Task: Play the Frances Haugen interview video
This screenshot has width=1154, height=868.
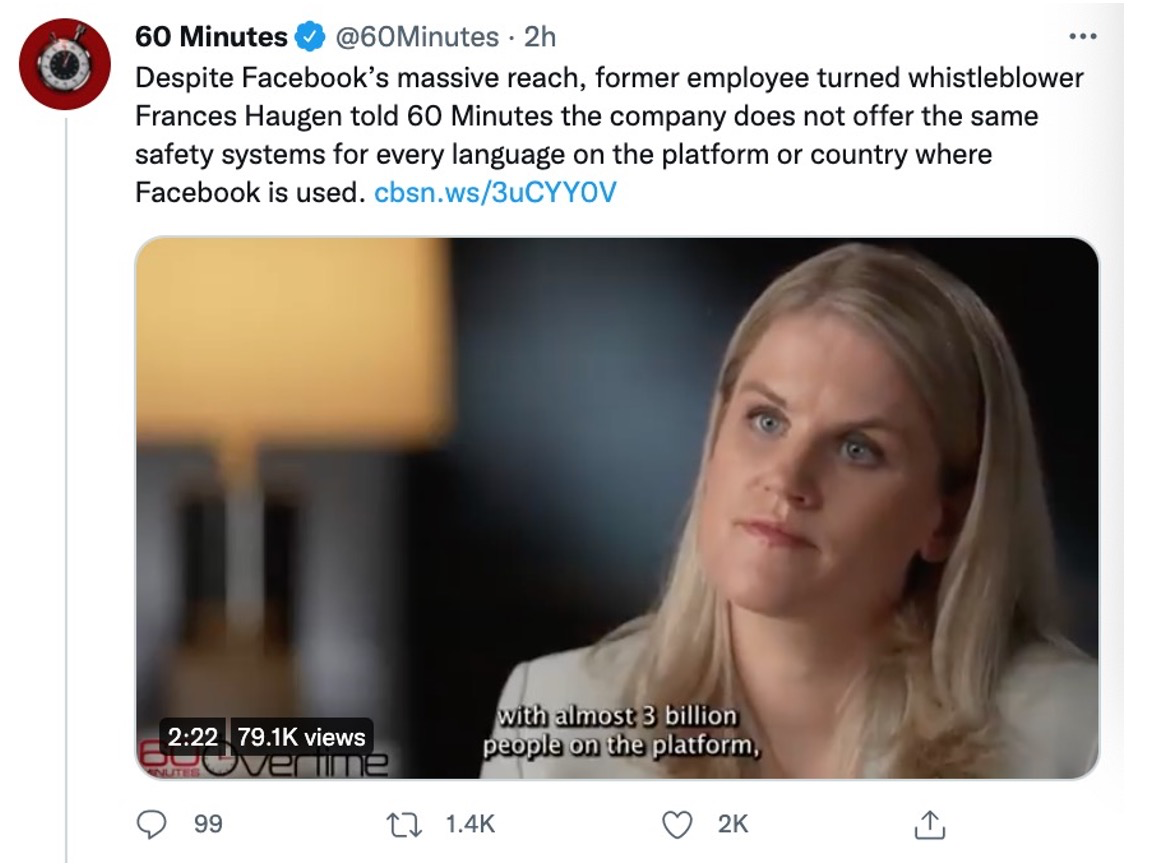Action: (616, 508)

★ ★ ★

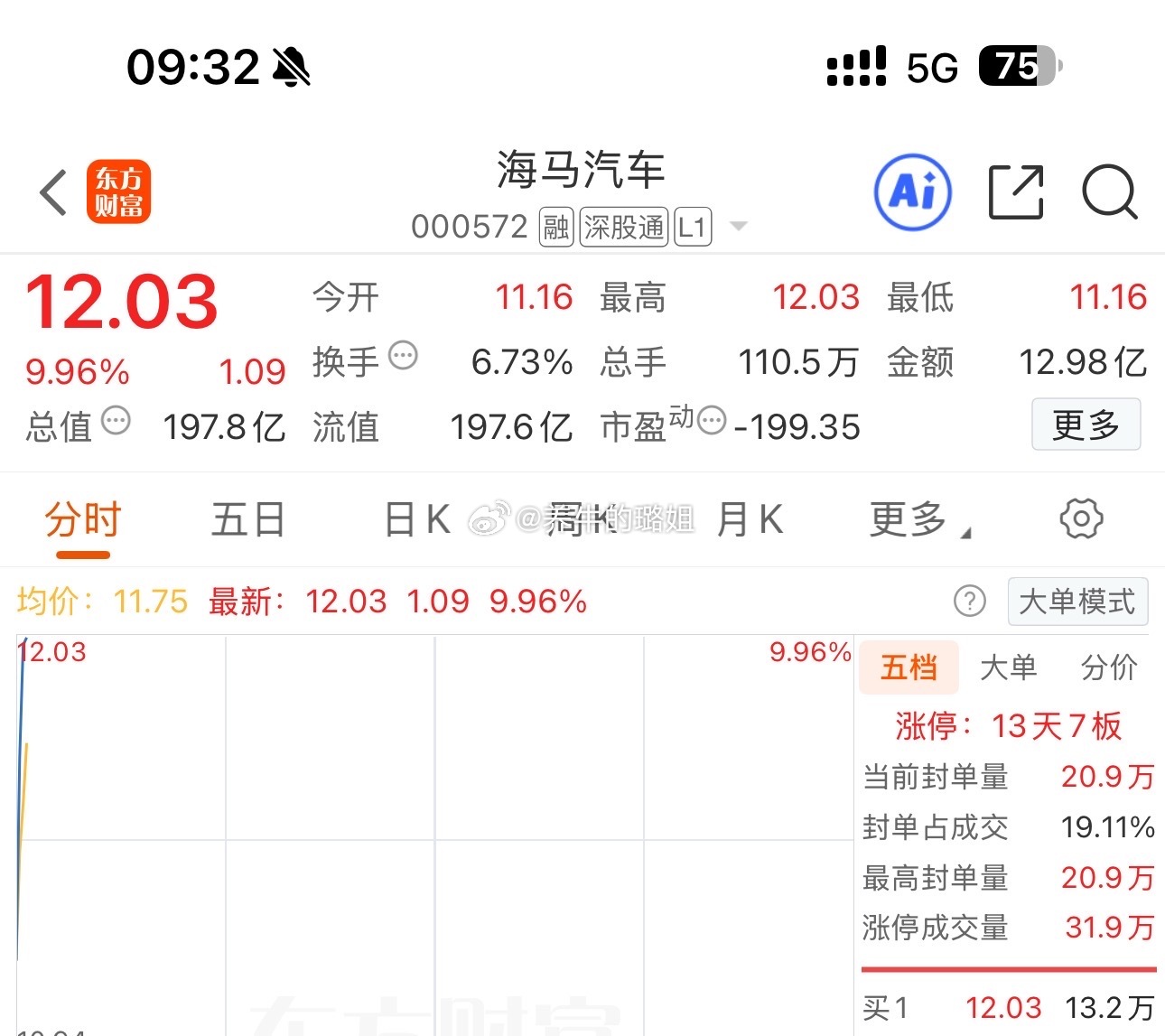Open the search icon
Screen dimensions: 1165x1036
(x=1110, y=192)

★ ★ ★

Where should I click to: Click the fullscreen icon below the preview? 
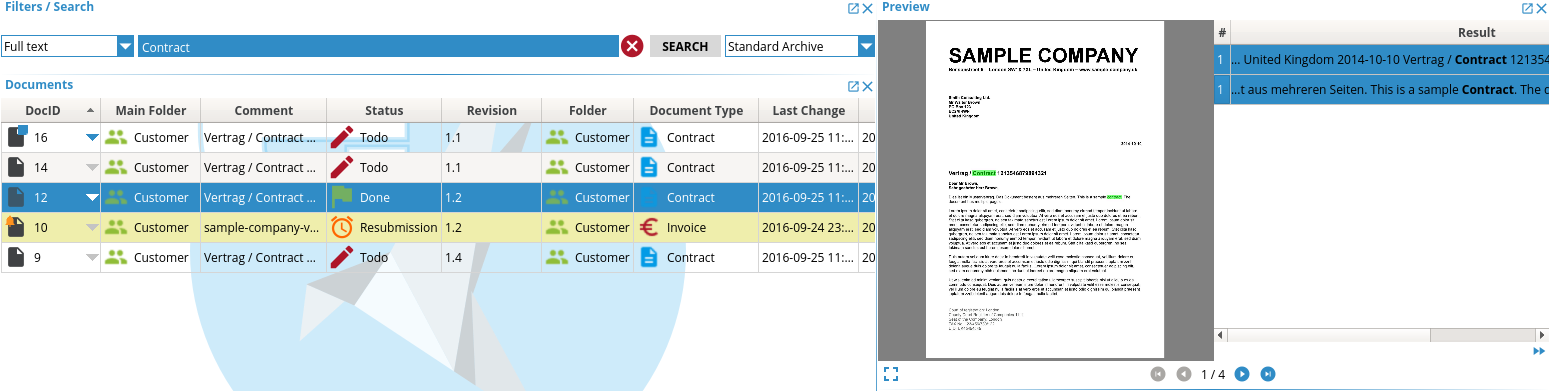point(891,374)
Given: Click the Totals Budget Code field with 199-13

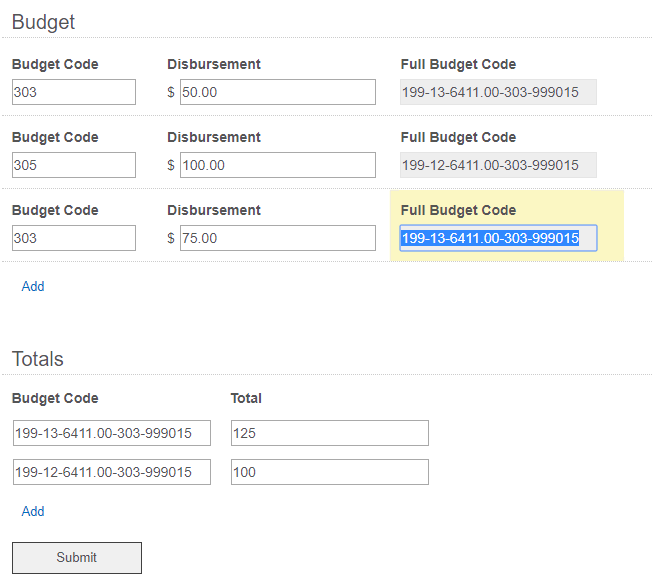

★ ★ ★

Write the material out again, starting at the line containing "Task: Play the Frances Haugen interview video" and stopping after the line containing "Action: (616, 508)", and shift each coordinate in the answers by adding 67 to it. Leave the pictures out.

Task: Play the Frances Haugen interview video
This screenshot has width=1154, height=868.
Action: (683, 575)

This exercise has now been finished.